Она была светловолосая и стройная, лет пятнадцати, с застывшей на лице недовольной гримасой. На лбу виднелись две морщинки, говорившие о том, что девочка часто хмурится. Одета она была в парадное белое платье с рукавами-фонариками, слишком детское для нее, а сложная прическа, в которую были собраны ее волосы, наоборот, казалась слишком взрослой. Все в этой девочке было каким-то несуразным, неуместным, и, очевидно, она сама это понимала.
Бросок, удар, оборот – и мяч опять у нее в руках.
Ее деймон-мышонок увидел Пана и двинулся было ему навстречу, но девочка заметила и шикнула на него. Деймон остановился и отполз обратно.
Бросок, удар, оборот… мяч падает в траву.
– Здесь живет Готфрид Бранде? – спросил Пан.
– Допустим, и что с того?
Девочка наклонилась и подобрала мяч.
– Я проделал долгий путь, чтобы встретиться с ним.
– Он не станет с тобой говорить.
– Откуда ты знаешь?
Девочка пожала плечами, бросила мяч и на сей раз поймала.
– А почему ты играешь в такую детскую игру? – полюбопытствовал Пан.
– Потому что он мне за это платит.
– Что? Но зачем?
– Думаю, ему это нравится. Он смотрит на меня из окна. Правда, сейчас он работает, но ему приятно слышать звуки.
Пан посмотрел на дом. Казалось, внутри никого нет… но окно первого этажа, выходившее в сад, было чуть приоткрыто.
– А наш разговор он слышит?
Девочка снова пожала плечами и бросила мяч об стену.
– Почему он не захочет со мной говорить? – спросил Пан.
– Да он на тебя даже не взглянет. И вообще, что ты тут делаешь один? Это ненормально! Где твой человек?
– Она потеряла воображение, а я его ищу.
– Думаешь, оно у него?
– Думаю, он его украл.
– И зачем оно ему понадобилось?
– Не знаю. Об этом и хочу его спросить.
Девочка смерила Пана презрительным взглядом. Последние лучи водянистого света едва касались верхушек двух деревьев. В тени дома, накрывавшей газон, становилось все холоднее.
– Как тебя зовут? – спросил Пан.
– Не твое дело.
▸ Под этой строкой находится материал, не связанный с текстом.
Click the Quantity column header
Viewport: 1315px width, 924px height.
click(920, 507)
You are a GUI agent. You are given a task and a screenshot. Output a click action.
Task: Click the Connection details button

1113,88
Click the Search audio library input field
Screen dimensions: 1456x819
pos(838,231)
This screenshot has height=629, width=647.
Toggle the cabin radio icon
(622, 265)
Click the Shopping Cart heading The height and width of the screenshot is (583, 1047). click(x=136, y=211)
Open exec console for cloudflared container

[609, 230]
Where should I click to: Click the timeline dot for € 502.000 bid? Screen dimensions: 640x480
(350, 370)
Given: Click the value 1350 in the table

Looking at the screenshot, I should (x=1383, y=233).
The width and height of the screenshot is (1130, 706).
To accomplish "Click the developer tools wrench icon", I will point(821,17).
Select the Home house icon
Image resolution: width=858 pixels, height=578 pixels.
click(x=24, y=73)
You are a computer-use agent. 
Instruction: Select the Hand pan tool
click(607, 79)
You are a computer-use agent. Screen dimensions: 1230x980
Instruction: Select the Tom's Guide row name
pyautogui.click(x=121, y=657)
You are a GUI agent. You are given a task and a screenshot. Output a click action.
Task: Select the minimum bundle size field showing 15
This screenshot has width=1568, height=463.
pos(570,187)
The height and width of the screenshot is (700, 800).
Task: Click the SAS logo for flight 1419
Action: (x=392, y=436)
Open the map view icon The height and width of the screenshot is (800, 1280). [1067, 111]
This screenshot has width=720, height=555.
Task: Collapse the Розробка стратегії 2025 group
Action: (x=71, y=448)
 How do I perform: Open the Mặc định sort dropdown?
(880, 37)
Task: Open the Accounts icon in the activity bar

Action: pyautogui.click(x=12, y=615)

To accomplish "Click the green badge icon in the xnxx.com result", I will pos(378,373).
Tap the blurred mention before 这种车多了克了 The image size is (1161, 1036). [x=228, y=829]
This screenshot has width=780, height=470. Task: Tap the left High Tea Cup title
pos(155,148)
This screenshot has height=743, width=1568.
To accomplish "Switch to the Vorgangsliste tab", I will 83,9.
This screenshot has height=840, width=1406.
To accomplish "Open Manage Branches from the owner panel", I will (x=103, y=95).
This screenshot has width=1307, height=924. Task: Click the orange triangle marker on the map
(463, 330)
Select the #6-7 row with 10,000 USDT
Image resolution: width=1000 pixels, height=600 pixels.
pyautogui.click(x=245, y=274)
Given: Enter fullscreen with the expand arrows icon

Ох, нет, все это слишком странно даже для меня.
Девочка бросила меч, отвернулась и, сгорбившись, села на крыльцо летнего домика, а деймон-мышонок взбежал по ее руке и зарылся в волосы.
– Он тебе платит, чтобы ты играла целый день, с утра до вечера? – спросил Пан.
– На остальное он уже рукой махнул.
Пан не понял, что она имела в виду, а девочка явно не собиралась ничего объяснять.
– Так он сейчас дома?
Девочка раздраженно вскинула голову.
– Ох, да сколько можно! Конечно, дома! В кабинете. Вон то открытое окно.
– А кто-то еще, кроме него, в доме есть?
– Конечно! Там прислуга. Слушай, может, уже поверишь мне, что у тебя ничего не выйдет?
– Почему ты так уверена?
Девочка тяжело вздохнула, словно вопрос был настолько глупым, что не заслуживал ответа. Отвернувшись, она снова сгорбилась, обхватила колени и опустила голову на руки. Из ее сложной прически на Пана уставились блестящие черные глазки.
– Убирайся, – пробормотала девочка, не поднимая головы. – Хватит с нас призраков. Думаешь, ты первый? Они всё возвращаются, а он молчит. Не говорит ни слова.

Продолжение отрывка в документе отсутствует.